Было рассказано много стихов и спето много песен. Нас не ругали, наоборот, хвалили за то, что мы загорели и поправились. Не за то хвалили…

После торжественной части большое начальство ушло, и с нами остались одни вожатые, а с ними можно было держаться попроще. Круг распался, мы разделились на группки. Кто стоял, кто сидел, кто прогуливался парочками. Некоторые особо сознательные отправились баиньки, но таких было немного. Зашуршали газетные кульки с семечками. Умные люди принесли картошку и высыпали её в костёр, который уже не взвивался до небес, а горел себе потихоньку и трещал сосновыми дровами.

— А не сбегать ли за гитарой? — спросил Санька, и все пришли в восторг от этой идеи.

Пока он бегал, один из вожатых завёл речь о будущем. Все ли из нас выбрали свою будущую работу? Ведь работа — это самое главное в жизни, её выбирают раз и навсегда, поэтому заниматься надо тем, к чему душа лежит. Вожатый спрашивал нас, а мы отвечали. Удивительно, но никто не сказал: «Я не знаю», «Я ещё не решил» и тому подобного, каждый чётко знал, на кого будет учиться.

— Я буду учёным, — сказал Игорь. — Хочу проектировать космические корабли.

— Я буду парикмахером, — сказала Эрка. — Люблю делать людей красивыми.

— А я организую ВИА и буду бренчать в ресторане, — объявил Колька, и все засмеялись.

— А мне бы хотелось работать завсклада где-нибудь на текстильной базе, — призналась Танька рыжая. — Всегда своя копейка будет.

— Ох, какой меркантилизм, — неодобрительно покачал головой вожатый. — А ты, Вика?

— Мне бы хотелось… — я смутилась. — Не знаю точно, как называется эта профессия и что надо окончить, но мне бы хотелось работать начальником лагеря. Как Марья Ивановна. Чтобы пионерам было весело и интересно. Я бы не стала никого ругать за мелкие шалости, а танцевальных вечеров сделала бы побольше. И ещё мне хочется привести в порядок те развалины. Чтобы их достроили и довели до ума. Чтобы там был настоящий кинотеатр, а в подземке — детская железная дорога. Чтобы дети из лагеря каждый день туда ходили и катались на каруселях…

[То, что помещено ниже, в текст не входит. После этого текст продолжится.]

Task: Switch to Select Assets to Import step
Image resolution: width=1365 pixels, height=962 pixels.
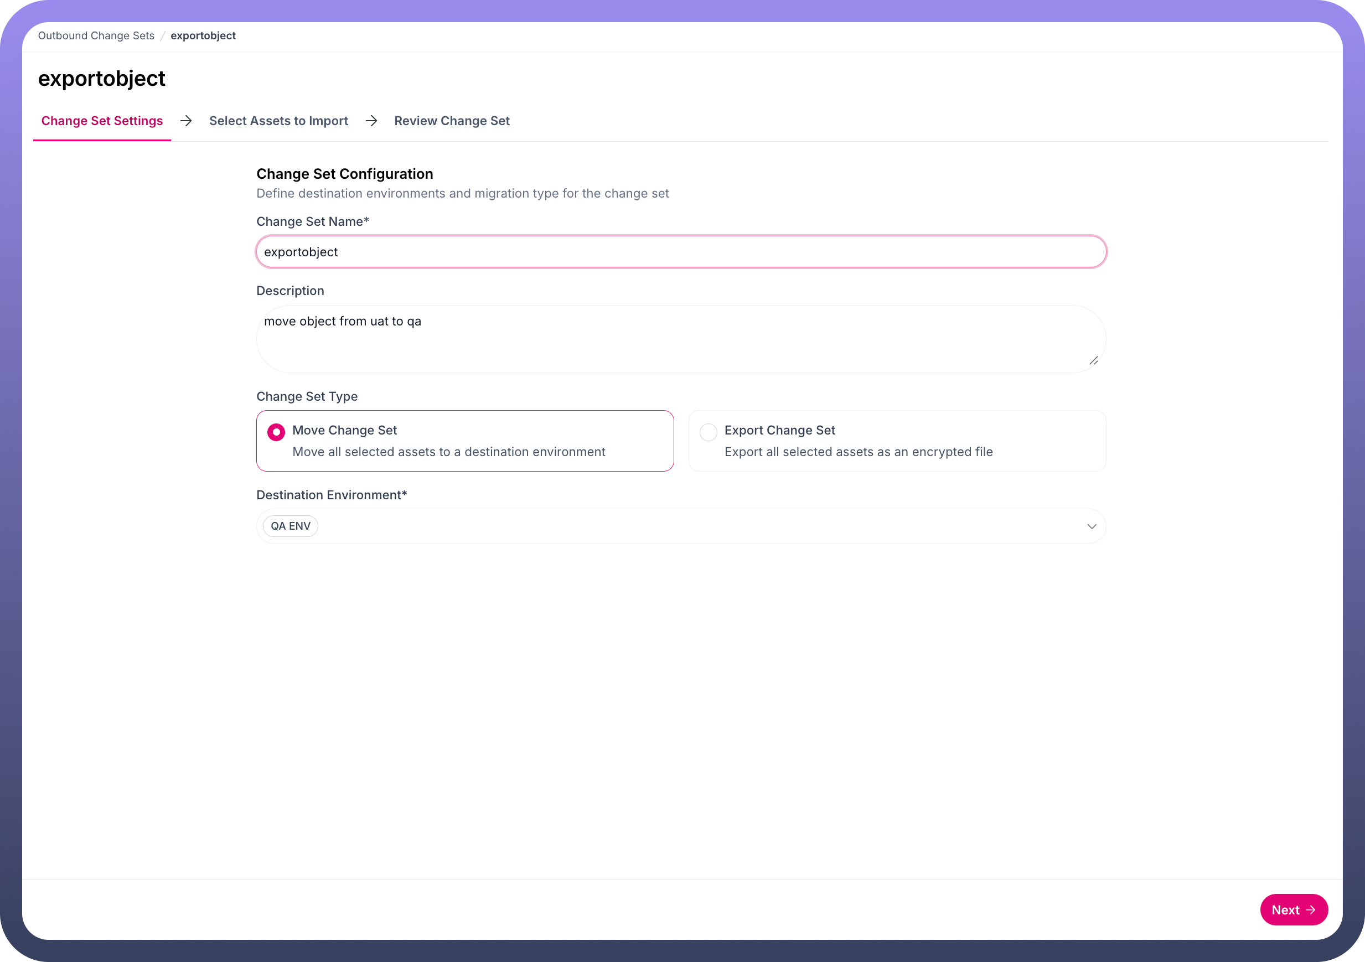Action: click(278, 121)

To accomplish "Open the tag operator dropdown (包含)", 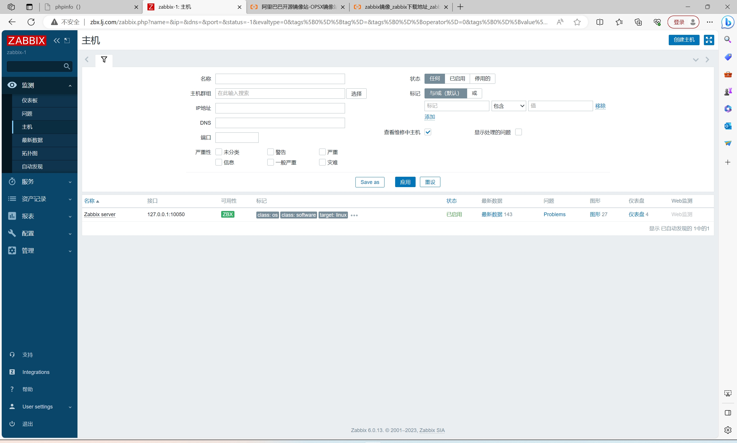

— Отличная идея! — похвалил меня вожатый. — И я верю, что у тебя это получится! А профессия, которую ты выбрала, называется педагог. Чтобы её получить, нужно отучиться в педагогическом институте. Кстати, мы — будущие коллеги! Может быть, и ты будешь проходить практику в этом пионерском лагере.

— Я только за, — ответила я. — В моём отряде никто не будет дразнить кого-то из-за имени. Да и вообще никто никого не будет дразнить. Я, если замечу такое, сразу объясню, почему это плохо.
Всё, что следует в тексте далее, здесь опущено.